Indigenous mothers and their babies: most detailed news yet

Australia's most comprehensive national report on its Indigenous mothers and their babies will be released today by the Australian Institute of Health and Welfare's National Perinatal Statistics Unit.

Indigenous Mothers and their Babies, Australia, 1991-1993 gives detailed information on Indigenous women and their babies, a high risk health group which accounts for 1 in 35 births in Australia each year.

Associate Professor Dr Paul Lancaster, Director of the National Perinatal Statistics Unit and an author of the report, drew particular attention to the high caesarean rate among Indigenous mothers.

'The high caesarean rate is an important part of the birthing care of Indigenous mothers that needs much closer attention', Dr Lancaster said. 'In public hospitals, where 98% of Indigenous mothers give birth, 1 in 7 women aged 15-19 years had a caesarean, as did 1 in 5 aged 30-34 and 1 in 4 aged 35-39 years. These rates are higher in all age groups than for other women in Australia.'

The study also shows that in 1991-1993, Indigenous women began bearing children at younger ages than other women, had higher birth rates in their teenage years and early twenties, and had more children.

Another significant problem is the low average birthweight of infants born to Indigenous mothers-216g less than that of other infants.

'Indigenous babies suffer death rates twice that of other babies in Australia and low birthweight is a major factor in that figure', said Dr Lancaster.

Dr Lancaster also noted that although several innovative programs had been developed by Indigenous communities in recent years, better information is still needed 'not only about health services for Indigenous women and their babies, but also all babies born to Indigenous fathers'.

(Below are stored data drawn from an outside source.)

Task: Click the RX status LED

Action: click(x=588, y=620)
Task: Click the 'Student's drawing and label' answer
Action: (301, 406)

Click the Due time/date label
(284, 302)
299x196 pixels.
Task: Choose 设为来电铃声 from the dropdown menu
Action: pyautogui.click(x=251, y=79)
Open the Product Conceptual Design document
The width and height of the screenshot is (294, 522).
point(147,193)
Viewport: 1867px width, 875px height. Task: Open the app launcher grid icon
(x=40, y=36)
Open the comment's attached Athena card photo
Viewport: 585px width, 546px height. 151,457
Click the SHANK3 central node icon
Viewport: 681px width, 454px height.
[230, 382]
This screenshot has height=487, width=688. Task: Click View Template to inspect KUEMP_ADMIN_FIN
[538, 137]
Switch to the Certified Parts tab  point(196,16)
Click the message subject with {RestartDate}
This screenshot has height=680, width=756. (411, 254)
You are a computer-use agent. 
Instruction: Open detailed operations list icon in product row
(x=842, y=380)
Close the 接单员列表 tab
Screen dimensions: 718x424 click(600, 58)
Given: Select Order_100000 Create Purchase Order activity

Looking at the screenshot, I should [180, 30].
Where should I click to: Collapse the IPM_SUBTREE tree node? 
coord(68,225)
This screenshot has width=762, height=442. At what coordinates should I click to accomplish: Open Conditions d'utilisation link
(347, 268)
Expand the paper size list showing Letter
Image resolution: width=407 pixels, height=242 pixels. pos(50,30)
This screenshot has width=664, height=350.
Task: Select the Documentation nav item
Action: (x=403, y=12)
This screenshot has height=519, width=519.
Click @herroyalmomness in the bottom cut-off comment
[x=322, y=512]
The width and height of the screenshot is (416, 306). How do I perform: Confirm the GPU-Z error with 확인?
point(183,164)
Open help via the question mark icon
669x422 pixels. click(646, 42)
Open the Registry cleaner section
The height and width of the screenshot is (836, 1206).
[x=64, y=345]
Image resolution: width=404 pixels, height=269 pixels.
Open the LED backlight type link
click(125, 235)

'This report makes specific recommendations on linking data systems to further improve data quality, and on communicating information more effectively to Indigenous communities', Dr Lancaster said.

More information is needed in areas such as: whether antenatal and postnatal services in diverse cultural settings are acceptable to Indigenous people; who provides antenatal care, and whether suitably trained Aboriginal health workers are available; at what stage of pregnancy antenatal care begins; and whether there are safe alternatives to existing policies for transporting low-risk pregnant women to distant hospitals for childbirth.